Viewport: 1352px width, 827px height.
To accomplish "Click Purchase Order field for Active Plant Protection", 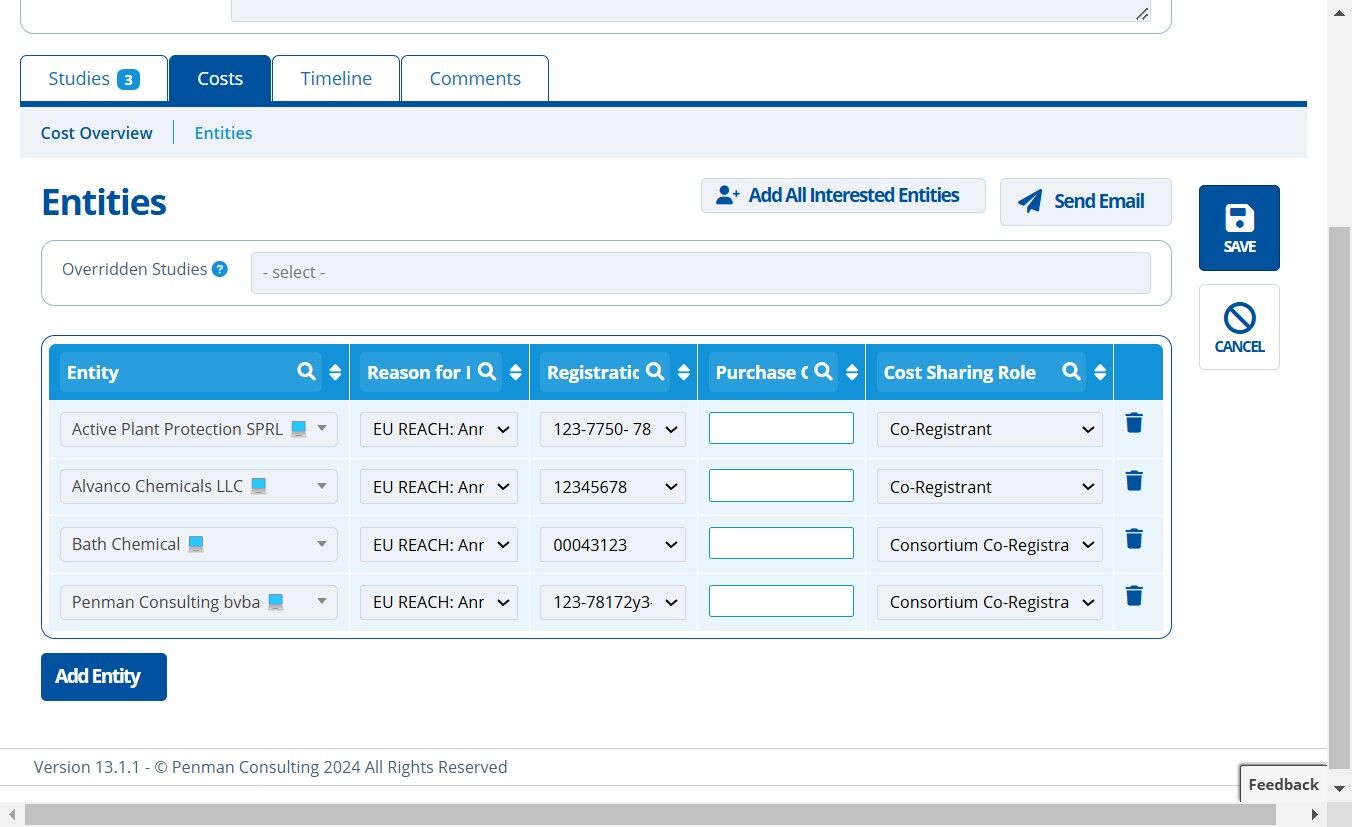I will coord(781,428).
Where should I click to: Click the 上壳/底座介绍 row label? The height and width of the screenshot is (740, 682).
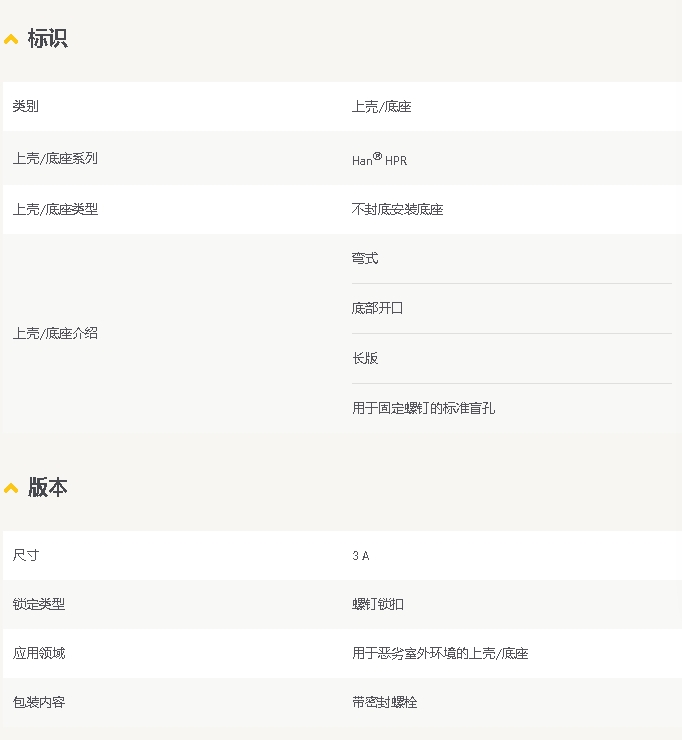55,333
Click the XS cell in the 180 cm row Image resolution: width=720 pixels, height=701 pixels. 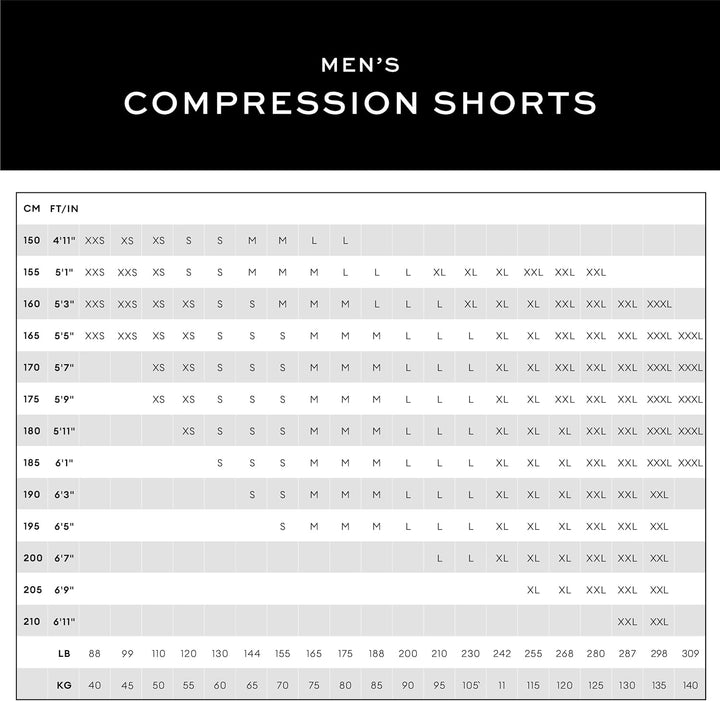[x=189, y=431]
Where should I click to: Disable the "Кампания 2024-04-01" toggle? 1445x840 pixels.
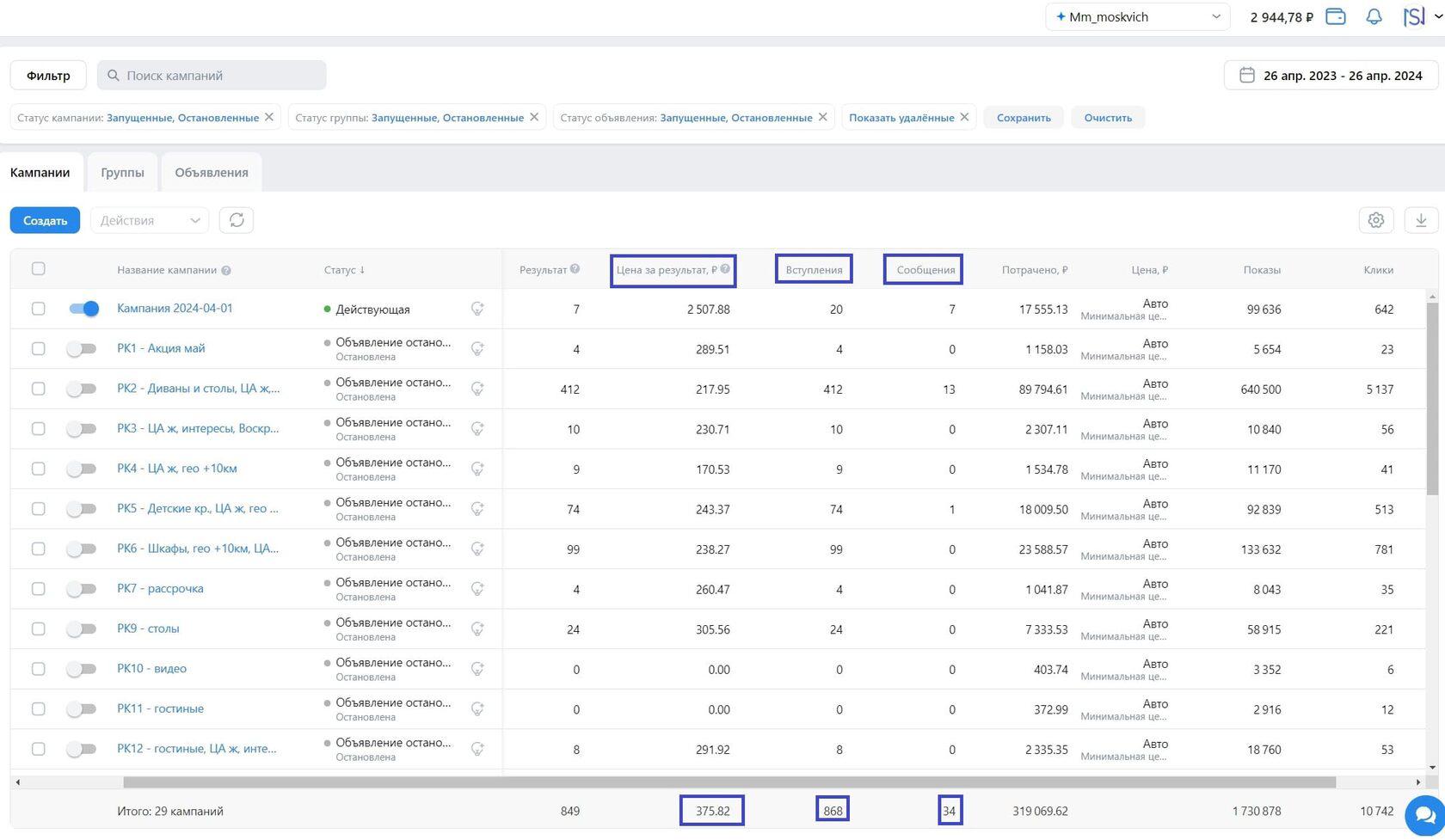(x=84, y=309)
══════
Copy exactly the lines from the one containing "Where should I click to: Disable" through the last line of the records above, including both, and omit every picture.

Where should I click to: Disable the "Кампания 2024-04-01" toggle? 1445x840 pixels.
(x=84, y=309)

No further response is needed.